Miner and commodities trader Glencore (LSE: GLEN) is buying out partners Anglo American (LSE: AAL) and BHP’s (ASX, LON, NYSE: BHP; LSE: BHP; ASX: BHP) stakes in the Cerrejón thermal coal mine in Colombia, defying previous reports that said it was looking to walk away from the asset.
The Swiss company expects to pay US$588 million in cash for the combined 66.6% stake owned by Anglo and BHP when the deal completes in the first half of 2022.
Based on expected operating performance, current coal prices and assuming the closing happens as planned, Glencore said it’d likely pay only $230 million. This, it said, would make the estimated investment payback period less than two years from closing.
“Glencore has been involved with Cerrejón for more than 20 years [and] we know the asset well,” outgoing chief executive Ivan Glasenberg said in the statement.
“Disposing of fossil fuel assets and making them someone else’s issue is not the solution and it won’t reduce absolute emissions,” he said, adding he was confident the company would manage the decline of its fossil fuel portfolio in a responsible manner and consistent with the Paris agreement goals.
The deal would replace coal output lost when Glencore decided in February to mothball production at Prodeco, another Colombian coal mine.
The move marks Anglo American’s complete exit from thermal coal, as earlier in the year it divested its South African operation, forming a new company called Thungela Resources (LSE: TGA).
BHP had announced its intention to sell off its thermal-coal operations by the end of 2022. The mining giant said it expects a further impairment charge of around US$80 million post-tax will be recognized as an exceptional item in the second half of fiscal 2021.
Cerrejón is one of the world’s largest surface mining operations, extracting high-quality thermal coal for the export market. Glencore sees production volumes at the mine declining materially by 2030.
Decline has already begun. The mine produced 12.4 million tonnes of coal in 2020, down almost 52% from 2019, and its exports fell to their lowest level in the past 18 years amid coronavirus restrictions and weak global demand for the fossil fuel.
•••••
§ CHECK YOUR UNDERSTANDING
• a. Name every company that the article on Glencore's Cerrejón purchase mentions.
• b. Using the article on Glencore's Cerrejón purchase, answer these:
(i) How much cash does Glencore expect to pay for the combined 66.6% stake?
(ii) In which month did Glencore decide to mothball production at Prodeco?
(iii) How much coal did Cerrejón produce in 2020?
•••••
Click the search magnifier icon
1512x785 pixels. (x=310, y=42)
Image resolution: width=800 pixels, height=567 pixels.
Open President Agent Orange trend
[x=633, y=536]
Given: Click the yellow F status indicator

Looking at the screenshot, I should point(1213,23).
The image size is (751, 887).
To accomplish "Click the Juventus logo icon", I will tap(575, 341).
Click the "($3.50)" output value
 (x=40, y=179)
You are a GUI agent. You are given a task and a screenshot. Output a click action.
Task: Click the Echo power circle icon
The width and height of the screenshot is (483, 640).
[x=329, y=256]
•••••
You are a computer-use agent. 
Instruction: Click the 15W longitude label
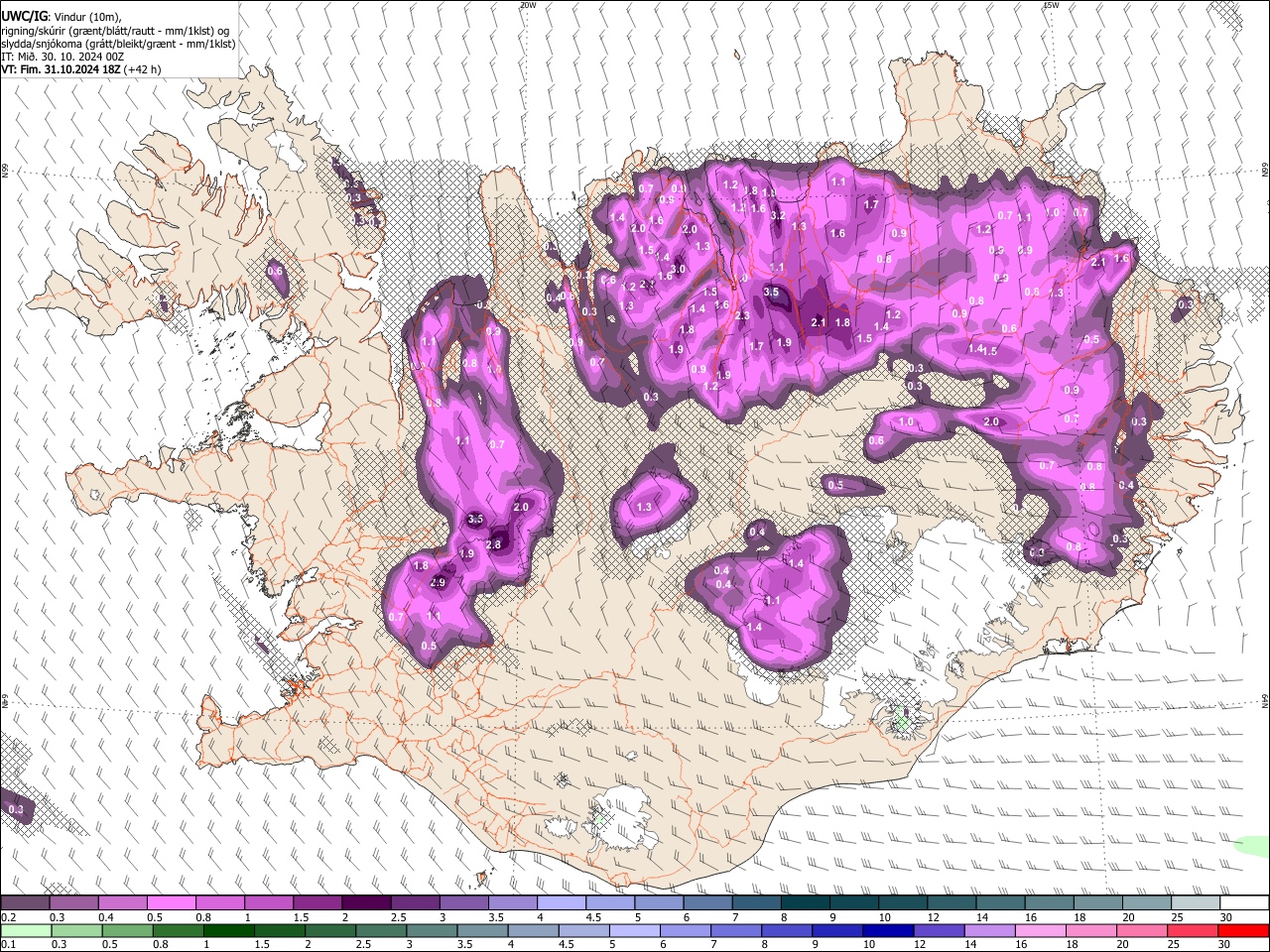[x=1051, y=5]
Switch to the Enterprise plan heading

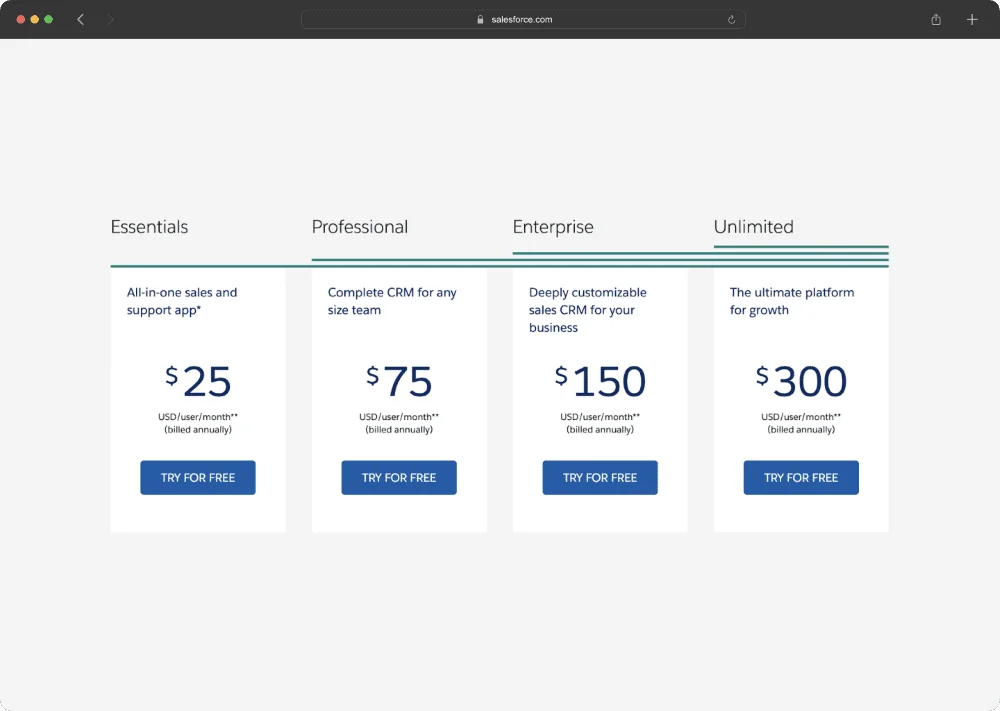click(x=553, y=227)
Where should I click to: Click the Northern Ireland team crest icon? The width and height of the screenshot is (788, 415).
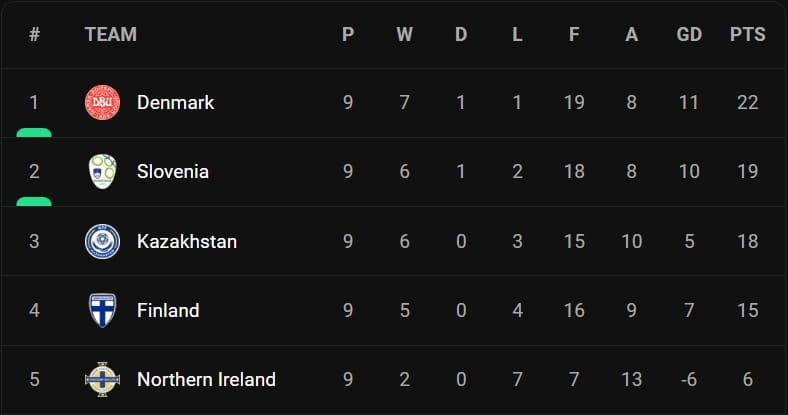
•••••
§ RESPONSES
• a.
Glencore
Anglo American
BHP
Thungela Resources

• b.
(i) US$588 million
(ii) February
(iii) 12.4 million tonnes